METHODS: Three hundred and ninety-four mini-implants of the same type were placed by a single clinician. Age, gender, treatment duration, time of failure, side and jaw of implantation and the soft tissue at placement site were recorded. Odds ratio, survival curves, and Cox proportional hazard model were applied to evaluate the factors influencing the mini-implants’ success rate.
RESULTS: The cumulative success rate was 88.1%. The maxilla had a significantly higher success rate than that of the mandible (91.7% vs 83.7%, respectively, P = 0.019). Placement of mini-implants in the attached gingiva (AG) showed a higher success rate than that of the mucogingival junction (MGJ) and mucous membrane (MM) (AG, 94.3%; MGJ, 85.8%; MM, 79.4%; P < 0.001). Significant association was found between the jaw and the gingival tissue type (P < 0.001). There were no significant differences between maxilla and mandible when compared within each placement site.

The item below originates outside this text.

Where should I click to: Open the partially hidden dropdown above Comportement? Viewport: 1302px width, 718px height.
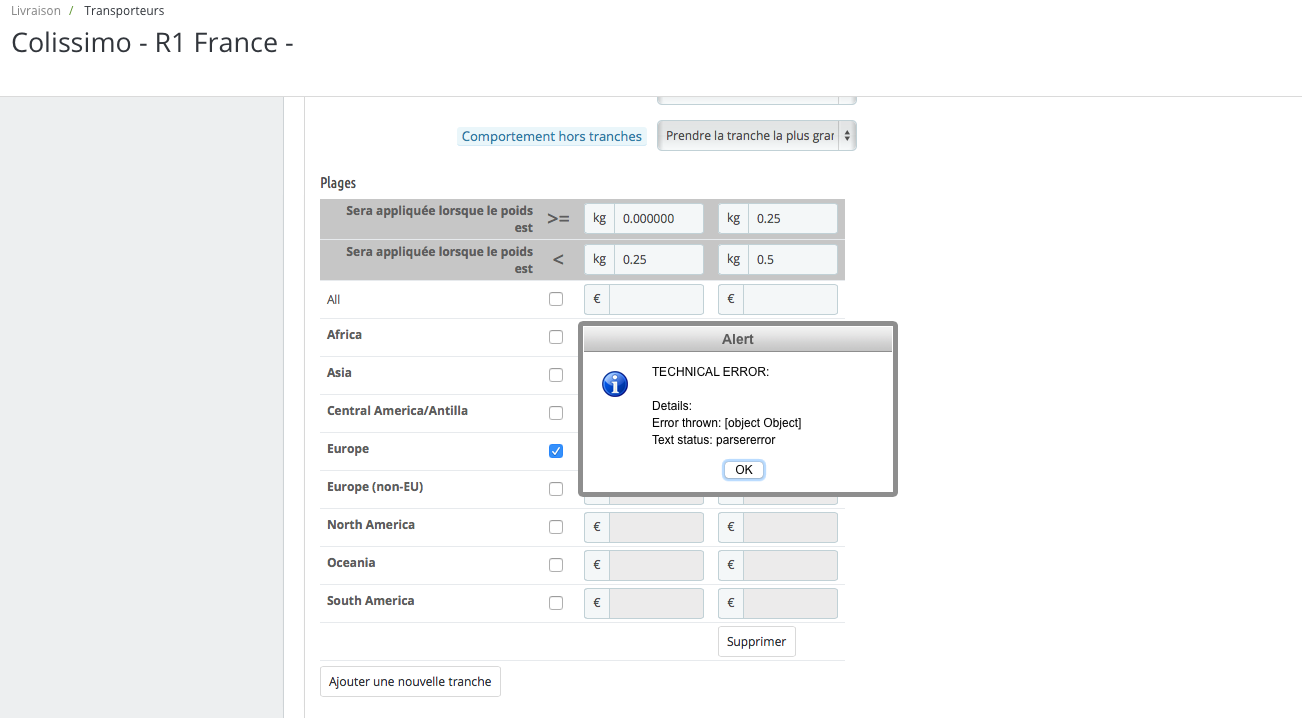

CONCLUSION: The gingival tissue type had the most significant effect on the success rate of the mini-implant with higher success rate in the attached gingiva.
Core tip: Anchorage reinforcement is a critical factor for successful orthodontic treatment outcome. Mini-implants are applied to achieve various dental movements such as anterior retraction, molar protraction and distalization, intrusion, extrusion, and correction of midline and occlusal canting. The gingival tissue type had the most significant effect on the success rate of the mini-implant with higher success rate in the attached gingiva.
- Citation: Baik UB, Bayome M, Han KH, Park JH, Jung MH, Kook YA. Evaluation of factors affecting the success rate of orthodontic mini-implants by survival analysis. World J Stomatol 2013; 2(3): 56-61
- URL: https://www.wjgnet.com/2218-6263/full/v2/i3/56.htm
- DOI: https://dx.doi.org/10.5321/wjs.v2.i3.56
Anchorage reinforcement is a critical factor for successful orthodontic treatment outcome. Mini-implants are applied to achieve various dental movements such as anterior retraction, molar protraction and distalization, intrusion, extrusion, and correction of midline and occlusal canting[1-4].
The factors affecting the success rate of mini-implants have been investigated extensively but not all of them are agreed upon regarding their significance by the investigators[5-10]. Type of mini-implant was suggested as a contributor to the success rate[11,12]. Age and gender of patients, the jaw and side receiving the mini-implant, and the type of gingival tissues were not significantly associated with the success rate[8,11,13,14].
However, Lee et al[15] reported a significant effect of age, and Manni et al[12] demonstrated the gender as a significant factor. In addition, peri-implant soft tissue characteristics may be a contributing factor[16]. Moon et al[13] also reported significant differences between placement sites between different teeth. Also, vertical skeletal pattern was reported to influence the success rate[10].
Recently, three or more types of mini-implants were placed by more than one operator[10,11,14,16]. However, Lee et al[15] inserted a single type of mini-implants and reported that there are no significant differences in the success rate according to clinicians. In Park et al[17] the mini-implants were placed by one clinician, but the sample size was relatively small for both reports.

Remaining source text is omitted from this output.